§ **WHAT IS NEEDED**
Report, as a bare number, how many lines in the data contain "avatar".

§ **WORKING DATA**
━━━

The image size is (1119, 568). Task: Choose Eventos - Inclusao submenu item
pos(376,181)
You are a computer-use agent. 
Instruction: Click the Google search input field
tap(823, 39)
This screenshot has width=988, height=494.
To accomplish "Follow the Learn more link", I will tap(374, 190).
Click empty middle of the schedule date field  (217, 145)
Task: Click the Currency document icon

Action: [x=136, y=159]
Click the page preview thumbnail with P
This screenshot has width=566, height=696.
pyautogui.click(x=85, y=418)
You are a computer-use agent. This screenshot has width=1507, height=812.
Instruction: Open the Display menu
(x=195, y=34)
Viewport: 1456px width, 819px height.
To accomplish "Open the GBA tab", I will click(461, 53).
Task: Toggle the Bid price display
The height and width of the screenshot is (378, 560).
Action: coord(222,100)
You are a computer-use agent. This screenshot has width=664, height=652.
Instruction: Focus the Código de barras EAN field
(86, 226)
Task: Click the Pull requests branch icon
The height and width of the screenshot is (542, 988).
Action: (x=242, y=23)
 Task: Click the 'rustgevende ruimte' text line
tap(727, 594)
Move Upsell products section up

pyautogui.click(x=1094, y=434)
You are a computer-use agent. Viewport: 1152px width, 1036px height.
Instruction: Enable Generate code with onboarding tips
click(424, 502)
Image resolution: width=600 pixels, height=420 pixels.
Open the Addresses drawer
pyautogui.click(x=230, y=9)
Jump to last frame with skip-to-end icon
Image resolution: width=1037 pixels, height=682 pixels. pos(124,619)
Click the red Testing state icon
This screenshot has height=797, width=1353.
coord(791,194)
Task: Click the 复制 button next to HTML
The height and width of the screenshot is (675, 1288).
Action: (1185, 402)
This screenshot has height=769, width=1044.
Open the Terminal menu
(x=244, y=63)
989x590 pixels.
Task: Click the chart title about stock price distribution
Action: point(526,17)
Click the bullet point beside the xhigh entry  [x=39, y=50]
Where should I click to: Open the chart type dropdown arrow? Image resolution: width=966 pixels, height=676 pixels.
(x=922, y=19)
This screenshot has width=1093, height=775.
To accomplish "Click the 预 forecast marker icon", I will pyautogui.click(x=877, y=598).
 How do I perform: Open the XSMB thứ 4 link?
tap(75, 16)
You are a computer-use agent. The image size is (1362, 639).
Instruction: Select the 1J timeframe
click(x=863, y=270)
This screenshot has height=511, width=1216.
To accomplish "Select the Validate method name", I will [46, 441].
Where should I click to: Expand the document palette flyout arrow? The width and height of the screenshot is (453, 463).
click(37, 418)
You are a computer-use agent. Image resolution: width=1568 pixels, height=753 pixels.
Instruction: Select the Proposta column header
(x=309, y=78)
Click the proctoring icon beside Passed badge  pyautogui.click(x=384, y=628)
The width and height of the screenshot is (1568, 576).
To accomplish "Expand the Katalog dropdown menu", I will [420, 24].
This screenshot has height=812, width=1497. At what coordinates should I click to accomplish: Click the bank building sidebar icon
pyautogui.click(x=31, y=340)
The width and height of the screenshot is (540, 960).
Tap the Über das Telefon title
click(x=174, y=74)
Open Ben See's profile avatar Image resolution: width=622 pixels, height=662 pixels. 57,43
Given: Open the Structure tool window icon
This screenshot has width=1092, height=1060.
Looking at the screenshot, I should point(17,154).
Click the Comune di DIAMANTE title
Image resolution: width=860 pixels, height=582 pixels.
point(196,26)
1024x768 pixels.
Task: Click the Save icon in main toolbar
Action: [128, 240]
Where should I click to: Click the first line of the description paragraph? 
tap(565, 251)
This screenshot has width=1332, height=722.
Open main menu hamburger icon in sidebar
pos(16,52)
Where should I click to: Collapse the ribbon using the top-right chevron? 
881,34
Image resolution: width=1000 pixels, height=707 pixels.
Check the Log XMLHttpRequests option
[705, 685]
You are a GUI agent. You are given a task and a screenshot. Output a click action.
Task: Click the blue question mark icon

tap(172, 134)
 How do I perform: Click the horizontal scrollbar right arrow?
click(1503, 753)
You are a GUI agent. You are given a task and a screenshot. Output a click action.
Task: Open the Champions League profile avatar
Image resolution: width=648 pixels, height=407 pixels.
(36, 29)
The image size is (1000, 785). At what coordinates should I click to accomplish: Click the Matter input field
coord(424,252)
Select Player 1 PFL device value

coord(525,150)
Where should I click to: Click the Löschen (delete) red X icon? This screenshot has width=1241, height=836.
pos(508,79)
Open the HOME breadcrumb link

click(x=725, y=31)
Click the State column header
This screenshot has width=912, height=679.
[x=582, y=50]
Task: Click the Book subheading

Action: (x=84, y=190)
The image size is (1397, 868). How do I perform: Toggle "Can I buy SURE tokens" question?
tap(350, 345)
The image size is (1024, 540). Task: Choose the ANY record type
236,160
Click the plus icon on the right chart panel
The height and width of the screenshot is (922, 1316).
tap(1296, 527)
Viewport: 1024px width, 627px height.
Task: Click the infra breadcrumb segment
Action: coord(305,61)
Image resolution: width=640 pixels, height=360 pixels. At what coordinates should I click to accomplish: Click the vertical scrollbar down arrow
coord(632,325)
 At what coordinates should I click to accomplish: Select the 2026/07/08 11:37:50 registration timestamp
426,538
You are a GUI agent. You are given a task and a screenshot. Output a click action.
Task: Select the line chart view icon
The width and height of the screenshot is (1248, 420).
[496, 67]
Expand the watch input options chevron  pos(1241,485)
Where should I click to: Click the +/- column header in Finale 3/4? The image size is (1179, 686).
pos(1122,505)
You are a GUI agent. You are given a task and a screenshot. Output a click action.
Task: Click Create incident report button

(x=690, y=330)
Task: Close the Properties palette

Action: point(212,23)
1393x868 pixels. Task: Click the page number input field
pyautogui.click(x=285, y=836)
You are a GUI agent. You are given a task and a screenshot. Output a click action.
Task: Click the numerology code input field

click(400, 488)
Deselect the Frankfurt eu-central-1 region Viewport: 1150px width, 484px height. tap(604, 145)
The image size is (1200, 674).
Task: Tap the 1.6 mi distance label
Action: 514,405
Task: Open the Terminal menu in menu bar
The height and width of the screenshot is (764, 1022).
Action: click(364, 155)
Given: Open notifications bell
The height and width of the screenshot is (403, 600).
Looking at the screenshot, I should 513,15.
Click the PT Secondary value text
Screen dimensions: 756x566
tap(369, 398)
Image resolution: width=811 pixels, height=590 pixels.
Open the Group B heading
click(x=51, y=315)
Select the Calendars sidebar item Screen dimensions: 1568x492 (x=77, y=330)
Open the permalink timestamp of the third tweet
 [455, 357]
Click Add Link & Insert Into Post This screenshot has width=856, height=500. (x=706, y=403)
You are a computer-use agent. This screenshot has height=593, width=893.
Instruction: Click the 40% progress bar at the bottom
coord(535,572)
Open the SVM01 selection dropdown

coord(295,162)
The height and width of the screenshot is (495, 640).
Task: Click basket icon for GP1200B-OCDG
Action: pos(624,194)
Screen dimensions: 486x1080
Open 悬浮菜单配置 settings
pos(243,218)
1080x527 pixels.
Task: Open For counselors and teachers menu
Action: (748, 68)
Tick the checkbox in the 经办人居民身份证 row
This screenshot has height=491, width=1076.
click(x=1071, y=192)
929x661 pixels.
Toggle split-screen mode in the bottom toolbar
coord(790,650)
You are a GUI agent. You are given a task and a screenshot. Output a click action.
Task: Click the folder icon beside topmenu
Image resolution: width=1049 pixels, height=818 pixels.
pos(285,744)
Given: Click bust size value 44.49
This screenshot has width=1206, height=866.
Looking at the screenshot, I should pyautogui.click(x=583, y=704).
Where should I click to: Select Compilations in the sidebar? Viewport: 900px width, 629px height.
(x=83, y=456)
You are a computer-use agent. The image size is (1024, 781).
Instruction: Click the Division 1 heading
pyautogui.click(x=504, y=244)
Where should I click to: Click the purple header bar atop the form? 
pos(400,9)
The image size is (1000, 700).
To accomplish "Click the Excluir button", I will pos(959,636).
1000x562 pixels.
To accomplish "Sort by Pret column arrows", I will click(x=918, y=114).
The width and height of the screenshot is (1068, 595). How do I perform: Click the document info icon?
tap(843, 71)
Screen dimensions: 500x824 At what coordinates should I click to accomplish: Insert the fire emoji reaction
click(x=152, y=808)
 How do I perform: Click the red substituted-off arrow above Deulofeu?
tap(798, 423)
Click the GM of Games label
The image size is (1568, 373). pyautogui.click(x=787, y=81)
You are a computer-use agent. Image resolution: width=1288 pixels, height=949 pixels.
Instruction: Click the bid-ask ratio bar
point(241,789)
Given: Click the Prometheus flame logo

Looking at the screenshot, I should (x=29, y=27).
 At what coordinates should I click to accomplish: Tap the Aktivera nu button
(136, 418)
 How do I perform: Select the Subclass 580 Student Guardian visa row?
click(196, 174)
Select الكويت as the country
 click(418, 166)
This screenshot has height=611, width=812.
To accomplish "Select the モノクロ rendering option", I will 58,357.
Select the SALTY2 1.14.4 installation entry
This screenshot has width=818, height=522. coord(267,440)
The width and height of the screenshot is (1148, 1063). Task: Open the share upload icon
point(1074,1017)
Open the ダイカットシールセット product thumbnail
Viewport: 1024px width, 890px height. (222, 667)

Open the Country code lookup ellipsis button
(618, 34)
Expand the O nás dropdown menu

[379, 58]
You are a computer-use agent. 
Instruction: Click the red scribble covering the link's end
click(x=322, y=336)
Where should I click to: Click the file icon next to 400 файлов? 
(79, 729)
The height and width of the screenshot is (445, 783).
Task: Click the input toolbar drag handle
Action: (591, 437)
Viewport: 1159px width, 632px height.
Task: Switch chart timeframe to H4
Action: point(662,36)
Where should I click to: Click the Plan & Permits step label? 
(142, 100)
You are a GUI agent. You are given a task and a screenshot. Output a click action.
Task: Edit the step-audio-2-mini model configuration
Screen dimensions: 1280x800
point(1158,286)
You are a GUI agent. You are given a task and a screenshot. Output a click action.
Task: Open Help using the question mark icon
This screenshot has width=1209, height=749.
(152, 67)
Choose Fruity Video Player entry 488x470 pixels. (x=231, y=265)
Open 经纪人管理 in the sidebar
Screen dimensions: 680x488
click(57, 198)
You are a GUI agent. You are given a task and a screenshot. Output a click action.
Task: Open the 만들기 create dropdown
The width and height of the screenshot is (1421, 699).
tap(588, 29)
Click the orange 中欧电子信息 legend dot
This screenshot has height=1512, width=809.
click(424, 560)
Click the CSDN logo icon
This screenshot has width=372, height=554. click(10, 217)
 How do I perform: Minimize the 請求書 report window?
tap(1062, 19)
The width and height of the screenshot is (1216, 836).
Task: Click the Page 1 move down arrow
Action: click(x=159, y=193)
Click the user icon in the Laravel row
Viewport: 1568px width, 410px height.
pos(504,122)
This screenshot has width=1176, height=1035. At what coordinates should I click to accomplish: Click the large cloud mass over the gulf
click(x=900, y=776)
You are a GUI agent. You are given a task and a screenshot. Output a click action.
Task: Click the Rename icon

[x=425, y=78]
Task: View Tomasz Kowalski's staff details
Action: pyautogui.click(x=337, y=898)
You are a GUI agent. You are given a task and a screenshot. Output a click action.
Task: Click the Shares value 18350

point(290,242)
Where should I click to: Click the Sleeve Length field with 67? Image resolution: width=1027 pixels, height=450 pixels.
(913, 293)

━━━

§ **EXPECTED ANSWER**
2